Watch this: CES 2019: Sex tech is everywhere and nowhere

IFA might have been supportive of Rakshit's company and mission, but MysteryVibe is once again the only sex tech company at the show this year. It's something he hopes will change -- he'd love to see more companies exhibiting alongside him. "One of our main objectives is to start the conversation," he said.

When I ask Rakshit why he thinks more sex toy companies don't exhibit at consumer tech shows, he says it's because they've been "historically rejected" from mainstream spaces. So they stick to conventions for the adult industry, which MysteryVibe attends too, he added, "but we are preaching to the converted."
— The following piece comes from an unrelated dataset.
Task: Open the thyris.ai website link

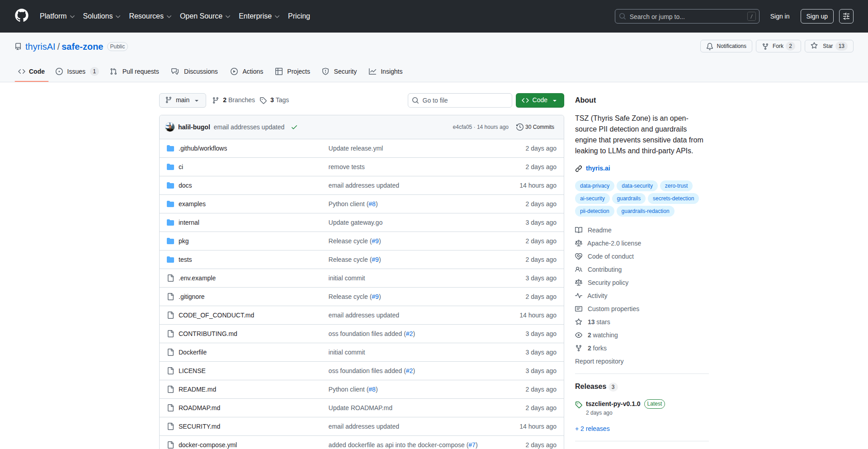Action: click(x=598, y=168)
IFA, which opens to the public this weekend, provides ample opportunity for Rakshit to introduce MysteryVibe's products to people who otherwise might never have considered them -- those who wouldn't necessarily go into a sex shop, or who may stop by and realize tools are available to help them resolve issues they have in the bedroom.

Thanks to the CTA's change in policy and the established sex tech industry in North America, Rakshit expects the sex tech presence at CES to be impressive this year. MysteryVibe will be among those attending CES in 2020 as a sex toy exhibitor, but it's not the company's first Vegas rodeo. 
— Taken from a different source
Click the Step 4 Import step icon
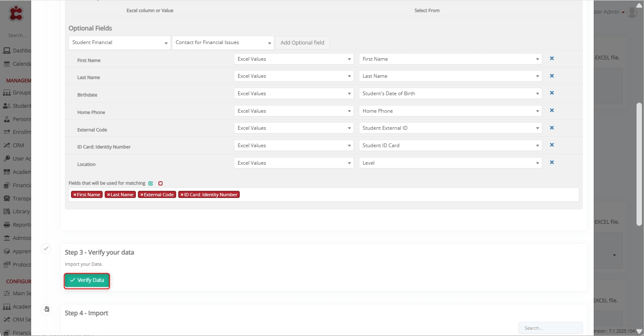Image resolution: width=644 pixels, height=336 pixels. (46, 309)
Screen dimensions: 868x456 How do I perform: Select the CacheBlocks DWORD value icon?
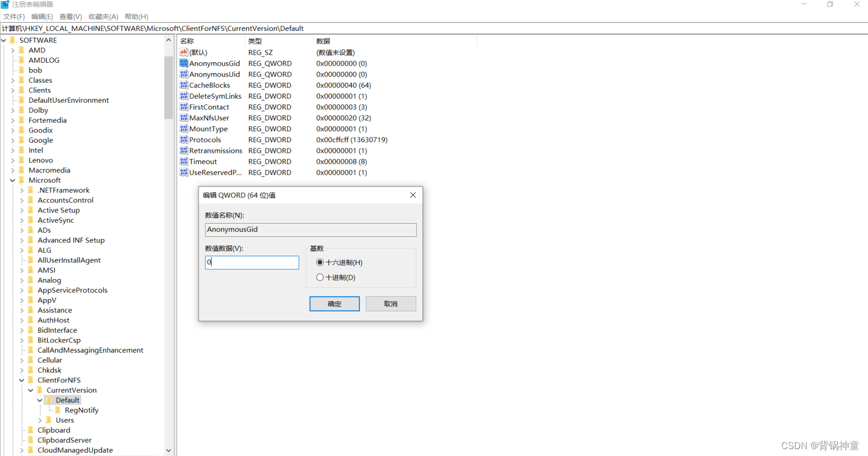coord(183,85)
In the past it's been able to attend, but as part of a group of other hardware companies with no emphasis on sex allowed. Come January, you'll be able to see them in the health tech section of the show. (MysteryVibe is currently running trials to seek FDA approval so doctors can prescribe its products to men and women suffering from various forms of sexual dysfunction.)

Asked if he's looking forward to attending CES next January, Rakshit's eyes light up. He knows the CTA and has talked to the organization over the years, giving it assurances that the MysteryVibe stand won't be flanked by naked women. Instead, it'll be much like it is at IFA -- clearly about sex, with vague illustrations of human bodies on display, but in a mellow, arty, tasteful kind of way. 

"People have crazy assumptions about the sex world," Rakshit said. "We want to delight and bring pleasure and inform, educate, make it really friendly. Traumatizing people is not going to get us anywhere."